Limiti e confini nella maternità

Limite, confine, parole che evocano chiarezza, consapevolezza, identità: riconosco il mio spazio, riconosco ciò che conta davvero per me e, di conseguenza, riconosco lo spazio altrui.
Limite, confine, vuol dire imparare a dire “no”.
Nella vita di tutti i giorni, questo concetto diviene liquido, si scolora. Siamo sopraffatti da cose, situazioni che si nutrono della nostra energia e dalle quali sembra non possiamo tirarci mai indietro, eppure, è più facile dire di no. Quantomeno, iniziare a farlo. Quella mail in più, l’ennesima richiesta che succhia energia alla fine della giornata, pensaci: è più facile, è questione di sopravvivenza.
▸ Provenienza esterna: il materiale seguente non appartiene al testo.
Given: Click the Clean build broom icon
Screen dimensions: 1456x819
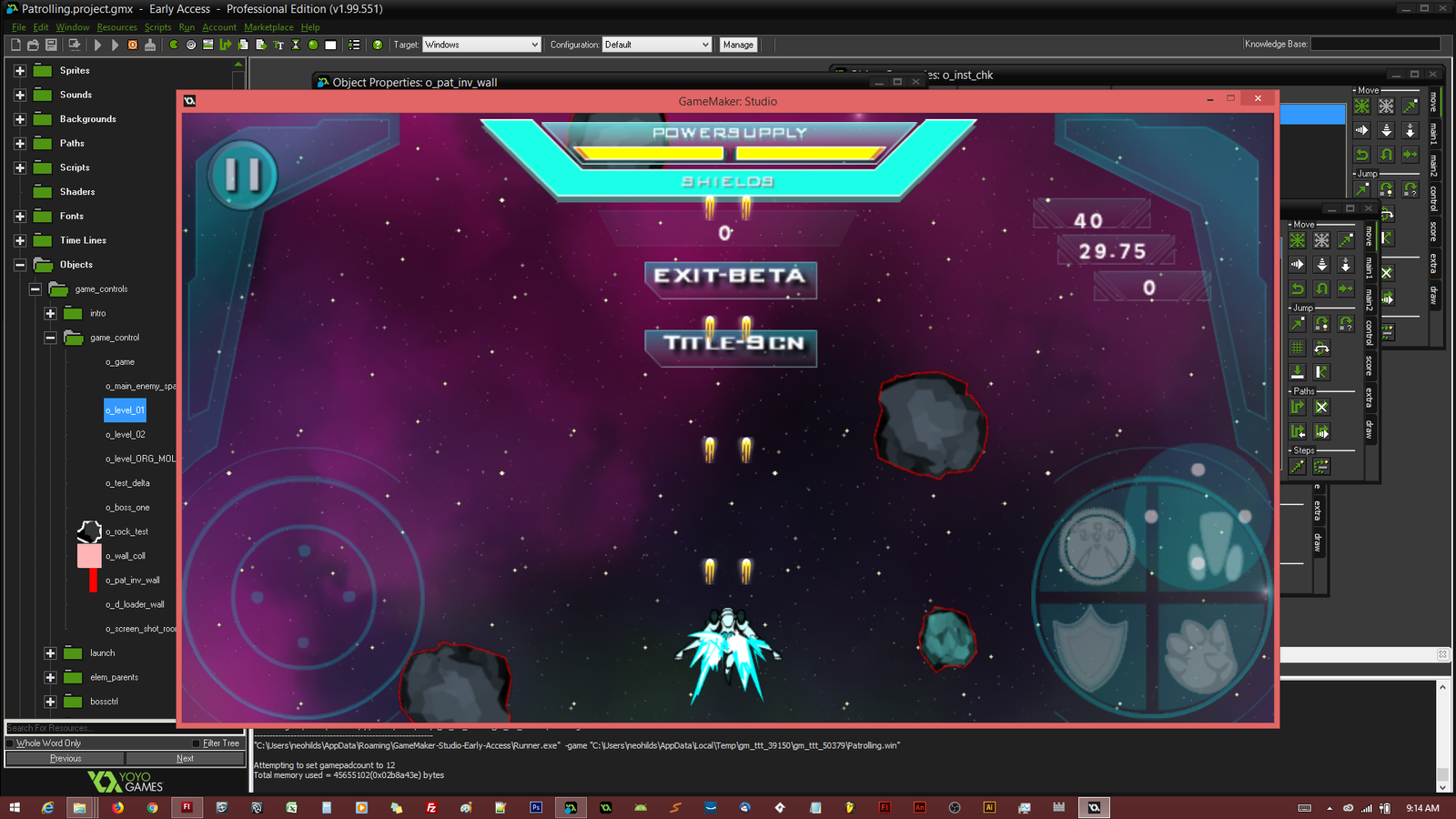Looking at the screenshot, I should [150, 45].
Imparare a dire no, stabilire un confine che sia frutto di consapevolezza di noi stesse, dei nostri bisogni, di quello che veramente conta per noi, ma cosa accade a questa dimensione, quando diventiamo madri?
La risposta è una parola magica: scoprire la vera te stessa, la te autentica. Un viaggio, quindi, sempre rimandato, per il quale non c’è mai abbastanza tempo perché siamo sempre “per” qualcuno, perché anche la più “avanti”, emancipata e moderna di noi ha provato il peso del senso di colpa.
Ma come si fa a stabilire un confine con i figli? Quell’umanità parte di te eppure diversa da te per la quale sarai sempre e solo “mamma”?
Limiti e confini nella maternità: una vera e propria aporia
Dobbiamo arrenderci, in filosofia, sarebbe un’aporia (percorso senza sbocchi). Ma solo in apparenza, perché è sempre un gioco di prospettive, di cambiamento di mentalità. E per fare tutto questo bisogna allenarsi. Come?
Iniziando cosi:
- Stabilisci dei confini per fare tacere il rumore, condizionante, che proviene dall’esterno. Verissimo. Quando si diventa madri. Tutti ne sanno più di te e meglio di te. Ma tu hai una marcia in più: quella di sapere di essere una buona madre per i tuoi figli. Null’altro è più importate che coltivare questa consapevolezza. Vuol dire prendersi cura di se stessa e riconoscere la propria unicità in quanto persona, vuol dire sapersi abbracciare da sole. Avere un po’ di autocompassione.
- Sii tu a dare la tua personale versione di maternità. Vuol dire riconoscere la connessione intima che si produce e si è in grado di nutrire verso i figli. Vuol dire rispettare se stesse e non le aspettative che qualcun altro ha predisposto all’infuori di te.
- Tu sola puoi stabilire una linea da non oltrepassare. Tu sei in grado di mettere a tacere i sensi di colpa perché prendi le decisioni migliori che puoi prendere, dando il meglio di te, avendo il coraggio di dire “no”. Non stai abbandonando tuo figlio, quando sei al lavoro. Non lo stai trascurando, quando lo lasci con la baby sitter. Stai cercando un equilibrio. Il tuo. Stai stabilendo un confine che nasce dalla consapevolezza di saperti prendere cura di te, di non sprecare energie, di non sentirti sopraffatta (che è l’anticamera per l’esaurimento e per quella rabbia che non sai dire).
- Cerca di lasciare andare. Ecco il segreto della maternità. Dare ali ai figli per volare via. Per fare da soli, per fare in modo che non abbiano più bisogno di te. Tu sei grado di fare questo perché sei in grado di dare un nome a ciò di cui hai bisogno. E facendolo, sei in grado di insegnarlo anche ai tuoi figli: ad ascoltarsi, a prendersi cura di loro stessi, a infondere in loro la consapevolezza di essere abbastanza, comunque. Questo è il nutrimento per le radici dalle quali spuntano ali per volere. Così si assolve al compito della maternità.